Entries supplied Start Marker
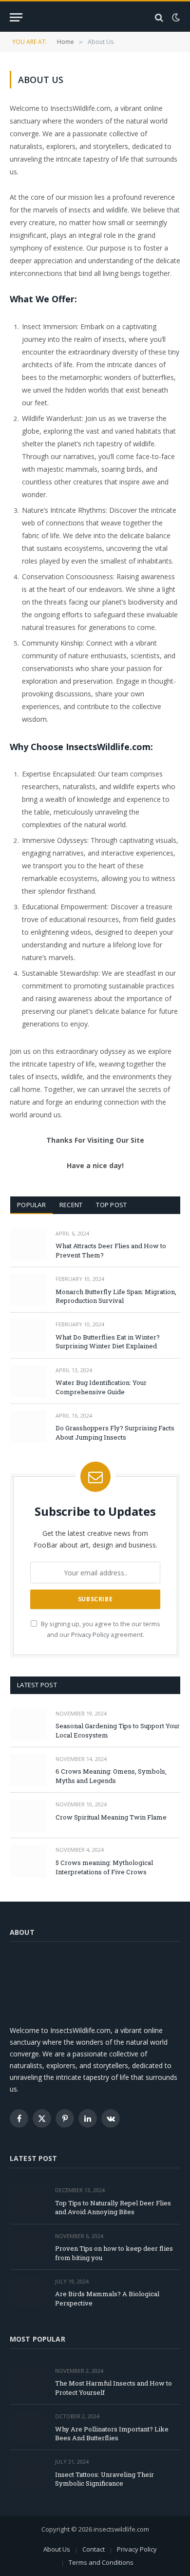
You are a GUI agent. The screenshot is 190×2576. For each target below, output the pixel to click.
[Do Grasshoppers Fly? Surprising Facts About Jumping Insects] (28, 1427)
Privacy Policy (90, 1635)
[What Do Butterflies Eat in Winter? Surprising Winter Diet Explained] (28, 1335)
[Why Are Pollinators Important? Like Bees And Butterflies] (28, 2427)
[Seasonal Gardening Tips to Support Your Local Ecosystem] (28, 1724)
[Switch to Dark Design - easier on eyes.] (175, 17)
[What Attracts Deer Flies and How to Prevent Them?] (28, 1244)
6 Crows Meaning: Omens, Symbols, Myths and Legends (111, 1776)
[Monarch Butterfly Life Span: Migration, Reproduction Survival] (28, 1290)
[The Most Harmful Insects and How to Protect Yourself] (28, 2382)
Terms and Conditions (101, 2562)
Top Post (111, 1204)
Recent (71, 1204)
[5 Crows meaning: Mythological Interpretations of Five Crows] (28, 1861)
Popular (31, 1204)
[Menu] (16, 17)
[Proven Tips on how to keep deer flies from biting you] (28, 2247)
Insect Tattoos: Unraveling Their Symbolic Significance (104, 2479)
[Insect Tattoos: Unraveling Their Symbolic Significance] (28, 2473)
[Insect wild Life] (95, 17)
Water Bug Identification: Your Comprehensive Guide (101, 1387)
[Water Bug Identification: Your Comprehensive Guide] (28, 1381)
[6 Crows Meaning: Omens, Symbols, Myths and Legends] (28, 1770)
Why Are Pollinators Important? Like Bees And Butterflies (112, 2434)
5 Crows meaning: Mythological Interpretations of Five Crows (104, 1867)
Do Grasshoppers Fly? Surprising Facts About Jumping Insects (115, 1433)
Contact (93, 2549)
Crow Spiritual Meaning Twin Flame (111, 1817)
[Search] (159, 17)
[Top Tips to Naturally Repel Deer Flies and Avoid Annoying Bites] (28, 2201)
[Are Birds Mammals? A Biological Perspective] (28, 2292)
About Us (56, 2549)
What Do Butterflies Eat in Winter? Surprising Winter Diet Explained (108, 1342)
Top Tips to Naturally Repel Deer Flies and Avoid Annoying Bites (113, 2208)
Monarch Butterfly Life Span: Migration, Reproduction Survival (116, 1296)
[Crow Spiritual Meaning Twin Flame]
Entries supplied End Marker
Your goal: Begin with the line containing "[Are Birds Mammals?" and repeat each line exactly until the records above end.

Task result:
[Are Birds Mammals? A Biological Perspective] (28, 2292)
About Us (56, 2549)
What Do Butterflies Eat in Winter? Surprising Winter Diet Explained (108, 1342)
Top Tips to Naturally Repel Deer Flies and Avoid Annoying Bites (113, 2208)
Monarch Butterfly Life Span: Migration, Reproduction Survival (116, 1296)
[Crow Spiritual Meaning Twin Flame]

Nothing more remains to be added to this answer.